China has a new plan for P2P industry: Small-time lending
IT was once a roughly $150-billion industry—an innovative marketplace where individuals could lend to each other. But after years of fraud, defaults and few investor safeguards, China’s regulators are embarking on a plan to radically transform its peer-topeer (P2P) lenders.
Authorities in Beijing are working with local officials on guidelines that would convert qualified online lenders into small-loan companies, Zhu Shumin, vice chairman of the China Banking and Insurance Regulatory Commission (CBIRC), said Monday. Firms that don’t fulfill current requirements will be pushed to exit the industry, he said, without providing more details.
The changes are the latest moves to rein in, and perhaps kill off, China’s P2P sector. As policy-makers cracked down on financial risk, they zeroed in on the lenders, whose customers were predominantly individual investors who could suffer ruin if things went wrong.
Zhu didn’t say how widely the CBIRC’s plans, which it’s working on alongside the central bank, would affect the industry.
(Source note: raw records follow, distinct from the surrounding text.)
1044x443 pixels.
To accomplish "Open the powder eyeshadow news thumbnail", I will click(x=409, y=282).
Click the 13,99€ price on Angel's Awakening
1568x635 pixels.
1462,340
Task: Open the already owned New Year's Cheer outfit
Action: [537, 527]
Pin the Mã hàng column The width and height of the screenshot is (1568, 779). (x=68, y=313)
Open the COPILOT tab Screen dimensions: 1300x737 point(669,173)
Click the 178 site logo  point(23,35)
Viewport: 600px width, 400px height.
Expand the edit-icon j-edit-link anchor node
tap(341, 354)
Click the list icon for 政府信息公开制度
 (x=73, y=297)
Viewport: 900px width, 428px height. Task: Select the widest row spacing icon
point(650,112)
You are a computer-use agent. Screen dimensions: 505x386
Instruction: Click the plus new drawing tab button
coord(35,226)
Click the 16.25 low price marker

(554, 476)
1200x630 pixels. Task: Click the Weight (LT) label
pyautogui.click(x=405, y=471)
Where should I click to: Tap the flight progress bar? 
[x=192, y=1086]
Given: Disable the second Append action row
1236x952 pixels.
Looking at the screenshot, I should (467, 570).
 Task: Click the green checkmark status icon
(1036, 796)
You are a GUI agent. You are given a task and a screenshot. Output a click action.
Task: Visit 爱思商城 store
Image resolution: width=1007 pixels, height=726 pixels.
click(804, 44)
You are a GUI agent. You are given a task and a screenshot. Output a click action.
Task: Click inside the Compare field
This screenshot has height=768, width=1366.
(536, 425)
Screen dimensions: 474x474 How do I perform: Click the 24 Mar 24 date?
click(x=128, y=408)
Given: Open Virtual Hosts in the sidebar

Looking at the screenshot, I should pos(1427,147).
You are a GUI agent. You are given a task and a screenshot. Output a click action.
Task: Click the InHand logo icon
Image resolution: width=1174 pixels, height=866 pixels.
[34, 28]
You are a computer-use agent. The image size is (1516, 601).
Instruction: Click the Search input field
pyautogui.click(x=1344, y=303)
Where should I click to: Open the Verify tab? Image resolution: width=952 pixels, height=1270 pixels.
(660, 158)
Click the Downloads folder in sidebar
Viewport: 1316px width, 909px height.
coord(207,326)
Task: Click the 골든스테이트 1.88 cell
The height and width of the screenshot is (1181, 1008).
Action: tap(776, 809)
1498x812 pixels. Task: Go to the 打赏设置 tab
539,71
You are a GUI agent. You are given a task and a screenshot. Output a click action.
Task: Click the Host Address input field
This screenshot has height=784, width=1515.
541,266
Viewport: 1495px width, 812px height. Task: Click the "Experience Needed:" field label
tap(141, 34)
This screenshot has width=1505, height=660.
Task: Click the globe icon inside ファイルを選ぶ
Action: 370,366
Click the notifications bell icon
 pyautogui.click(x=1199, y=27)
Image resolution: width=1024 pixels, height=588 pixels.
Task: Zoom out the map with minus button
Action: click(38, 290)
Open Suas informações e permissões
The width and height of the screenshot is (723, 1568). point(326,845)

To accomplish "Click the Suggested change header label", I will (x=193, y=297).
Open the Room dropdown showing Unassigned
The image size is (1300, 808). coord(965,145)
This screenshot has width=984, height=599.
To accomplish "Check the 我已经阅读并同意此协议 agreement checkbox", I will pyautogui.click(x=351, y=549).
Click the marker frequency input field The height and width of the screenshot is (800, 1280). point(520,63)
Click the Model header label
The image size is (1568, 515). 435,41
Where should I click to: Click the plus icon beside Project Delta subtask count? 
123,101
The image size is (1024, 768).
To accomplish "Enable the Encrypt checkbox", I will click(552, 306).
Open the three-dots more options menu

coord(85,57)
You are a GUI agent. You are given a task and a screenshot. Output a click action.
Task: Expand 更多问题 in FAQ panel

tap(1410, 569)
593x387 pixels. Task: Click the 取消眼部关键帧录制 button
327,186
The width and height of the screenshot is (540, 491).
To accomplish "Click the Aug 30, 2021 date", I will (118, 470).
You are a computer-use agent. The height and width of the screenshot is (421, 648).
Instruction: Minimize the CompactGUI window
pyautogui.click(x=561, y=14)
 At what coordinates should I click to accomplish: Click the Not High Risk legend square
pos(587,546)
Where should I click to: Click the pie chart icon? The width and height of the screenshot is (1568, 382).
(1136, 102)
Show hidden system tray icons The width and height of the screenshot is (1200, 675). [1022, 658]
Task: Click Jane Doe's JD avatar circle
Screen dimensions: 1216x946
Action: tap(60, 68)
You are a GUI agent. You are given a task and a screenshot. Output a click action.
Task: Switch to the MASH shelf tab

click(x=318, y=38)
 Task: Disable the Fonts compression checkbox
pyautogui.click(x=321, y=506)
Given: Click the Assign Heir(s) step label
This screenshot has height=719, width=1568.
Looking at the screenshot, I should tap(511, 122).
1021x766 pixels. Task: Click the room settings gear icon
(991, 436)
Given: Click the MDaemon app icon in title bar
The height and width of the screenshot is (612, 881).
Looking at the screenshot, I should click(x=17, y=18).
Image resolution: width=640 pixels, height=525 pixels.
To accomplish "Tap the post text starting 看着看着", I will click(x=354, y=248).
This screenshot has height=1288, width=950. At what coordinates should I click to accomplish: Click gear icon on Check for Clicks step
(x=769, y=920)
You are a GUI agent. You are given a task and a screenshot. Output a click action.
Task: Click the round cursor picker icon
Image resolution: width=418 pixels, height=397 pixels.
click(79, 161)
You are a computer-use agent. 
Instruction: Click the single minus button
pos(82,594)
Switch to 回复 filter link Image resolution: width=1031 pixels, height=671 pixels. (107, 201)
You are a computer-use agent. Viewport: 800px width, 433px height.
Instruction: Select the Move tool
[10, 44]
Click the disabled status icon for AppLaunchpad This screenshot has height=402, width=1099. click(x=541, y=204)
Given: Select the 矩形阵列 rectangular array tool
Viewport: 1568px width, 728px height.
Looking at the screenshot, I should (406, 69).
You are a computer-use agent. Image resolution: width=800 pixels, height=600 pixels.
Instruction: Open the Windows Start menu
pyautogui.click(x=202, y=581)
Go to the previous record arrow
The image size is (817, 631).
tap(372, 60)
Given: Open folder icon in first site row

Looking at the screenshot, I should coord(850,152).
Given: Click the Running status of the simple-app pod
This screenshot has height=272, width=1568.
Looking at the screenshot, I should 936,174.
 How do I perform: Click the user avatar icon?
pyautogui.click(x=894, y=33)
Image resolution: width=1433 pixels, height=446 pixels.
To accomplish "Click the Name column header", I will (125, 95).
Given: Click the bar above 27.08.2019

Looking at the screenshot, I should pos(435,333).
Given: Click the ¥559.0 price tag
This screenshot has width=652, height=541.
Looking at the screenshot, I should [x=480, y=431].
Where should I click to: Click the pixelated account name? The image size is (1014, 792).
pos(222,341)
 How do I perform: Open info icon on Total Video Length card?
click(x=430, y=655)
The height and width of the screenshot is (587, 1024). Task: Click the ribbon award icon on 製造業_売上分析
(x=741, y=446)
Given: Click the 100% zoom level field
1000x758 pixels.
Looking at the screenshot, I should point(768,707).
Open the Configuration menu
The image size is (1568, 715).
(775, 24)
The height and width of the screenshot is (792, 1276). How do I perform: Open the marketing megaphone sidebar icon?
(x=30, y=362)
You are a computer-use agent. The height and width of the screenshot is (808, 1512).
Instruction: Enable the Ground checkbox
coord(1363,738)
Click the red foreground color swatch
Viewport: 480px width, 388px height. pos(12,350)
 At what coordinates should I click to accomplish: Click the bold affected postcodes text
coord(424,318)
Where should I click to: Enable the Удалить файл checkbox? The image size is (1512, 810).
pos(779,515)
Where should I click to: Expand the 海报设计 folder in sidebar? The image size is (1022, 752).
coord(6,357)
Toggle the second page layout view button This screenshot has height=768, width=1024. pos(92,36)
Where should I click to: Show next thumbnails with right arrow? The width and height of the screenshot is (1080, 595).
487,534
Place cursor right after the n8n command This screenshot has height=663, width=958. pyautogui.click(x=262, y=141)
Converting P2P platforms into small-loan providers would force them to comply with rules on capital requirements and leverage that other lenders have to follow, said George Xu, an analyst at Moody’s Investors Service.
“It is in line with government policies to rein in the P2P industry and improve transparency,” he said. Decline had already set in for the once-thriving industry. More than 1,200 online lenders have exited the market this year, leaving just 462 platforms, Zhu said Monday. As of September, the value of outstanding online loans was down 48 percent from the beginning of the year, he said.
Alarmed by surging defaults, fraud and investor anger, authorities have been working for years on plans to wind down small- and medium-sized P2P lending platforms nationwide. The lenders attracted heightened scrutiny as part of President Xi Jinping’s crackdown on unsavory behavior throughout the finance industry, including the darkest corners of shadow banking.
Online lending became popular in China after a tightening of bank credit in 2010 followed two years of stimulus spending to counter the global financial crisis. Scant oversight of P2P platforms allowed for massive growth, with outstanding loans ballooning from almost nothing in 2012 to 1.1 trillion yuan ($155 billion) by May 2018.